On 10/24/12 14:09, Eric Niebler wrote: [snip]
I presented at BoostCon my own benchmarks of tuple with and without preprocessing. The results were unambiguously and strongly in favor of unrolling with the preprocessor. Tested with gcc. The presentation is here:
https://github.com/boostcon/cppnow_presentations_2012/blob/master/mon/troubl... Thanks. I took a look at it with: http://www.viewdocsonline.com/document/ and saw the comparison chart on slide 12. That chart, as you say above, unambiguously shows favorably on the unrolled tuple.
The source code is here:
I downloaded that and AFAICT: * The preprocessor method is in: unrolled_tuple.hpp and is roughly the same as the vertical tuple implementation here: http://svn.boost.org/svn/boost/sandbox/variadic_templates/sandbox/slim/test/... The main difference, AFAICT, is that unrolled uses aggregation (via the member declaration: tuple<Tail...> tail; on line 133. In contrast, the vertical tuple uses inheritance: struct tuple_impl<Index, BOOST_PP_ENUM_PARAMS(TUPLE_CHUNK, TUPLE_IMPL_TYPE_NAME), Others...> : tuple_impl<Index+TUPLE_CHUNK, Others...> as shown on line 42 of the .hpp file. I'm still trying to understand how the get works. What's puzzling to me is: template<typename Tuple, int I> static inline constexpr auto get_elem(Tuple &&that, int_<I>) RETURN( impl<I-I>::get_elem(static_cast<Tuple &&>(that).tail, int_<I-UNROLL_MAX>()) ) since impl<I-I> has got to be 0, why use I-I? Also, the impl template parameter, J, is not used anywhere.

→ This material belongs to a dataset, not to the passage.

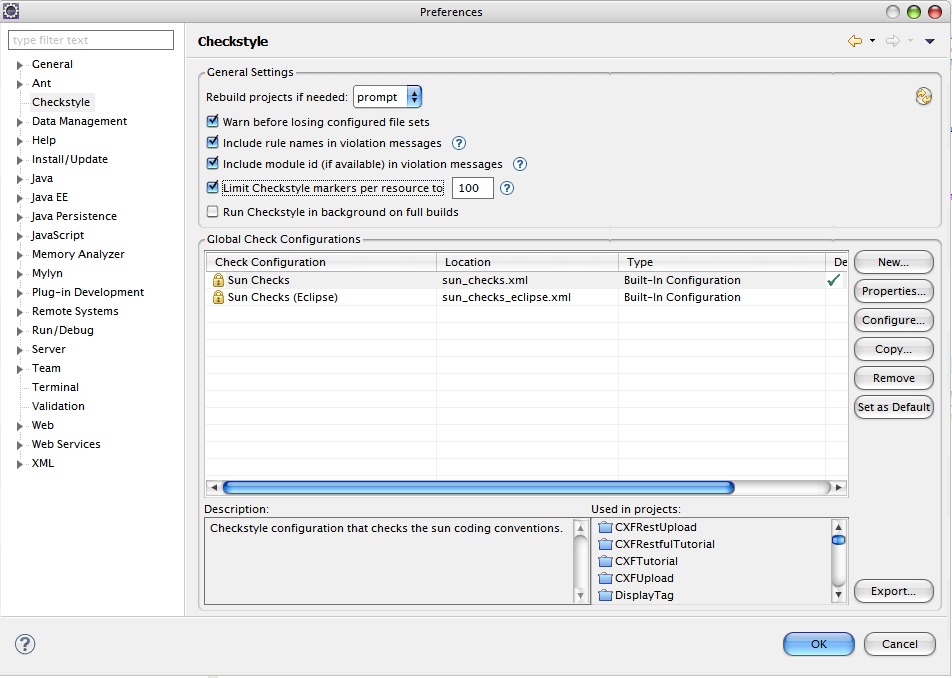
Task: Click the help icon beside rule names option
Action: point(459,143)
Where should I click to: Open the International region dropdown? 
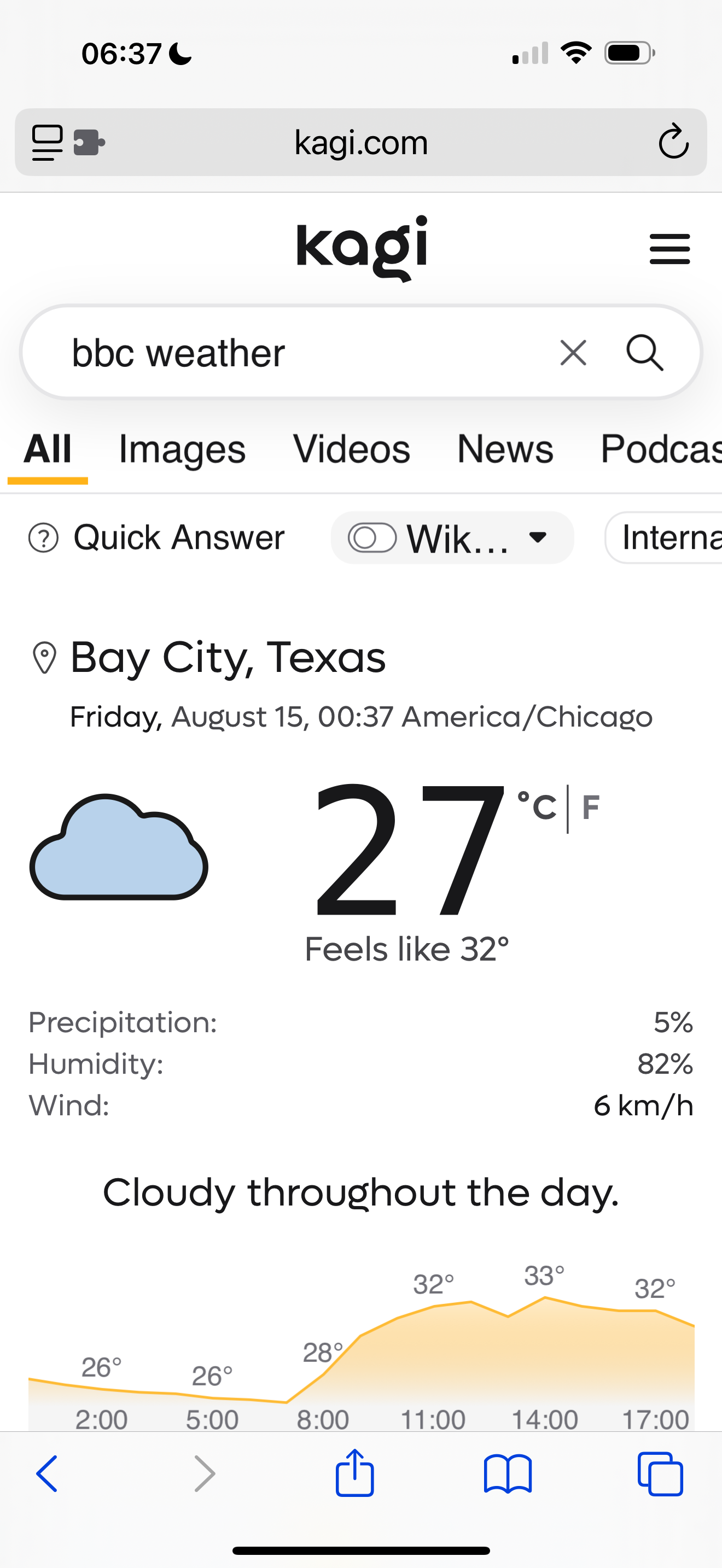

I'm sure I could figure the reason out eventually, but not yet :(. I brief explanation would help. Also, it's not obvious to me why: static_cast<Tuple &&>(that) is needed because that has been declared as Tuple &&. I've no idea what are the pros and cons of the two methods(unrolled vs vertical). * The variadic template method is in: tuple.cpp which is close to that here: http://svn.boost.org/svn/boost/sandbox/variadic_templates/sandbox/slim/test/... in that both methods use multiple inheritance with an int key type paired with the tuple element type. In the case of tuple.cpp, the pairing is done with: template<int I, typename T> struct tuple_elem in tuple_impl_horizontal, pairing is done with: template<typename Key, typename Value> struct element ; template<int Key, typename Value> struct element<int_key<Key>,Value> { Value value; }; The get functions are essentially the same. After looking at the code (and Makefile) it's not clear how the benchmark was done. The Makefile has nothing about timing in it, and the readme.txt mentions nothing about timing. Looking at the tuple.cpp code shows something with tree_builder in it, which sounds like it might be the benchmark code; however, so does unrolled_tuple.cpp. So, what is the benchmark used to produce the chart on slide 12 of trouble_with_tuples.pptx?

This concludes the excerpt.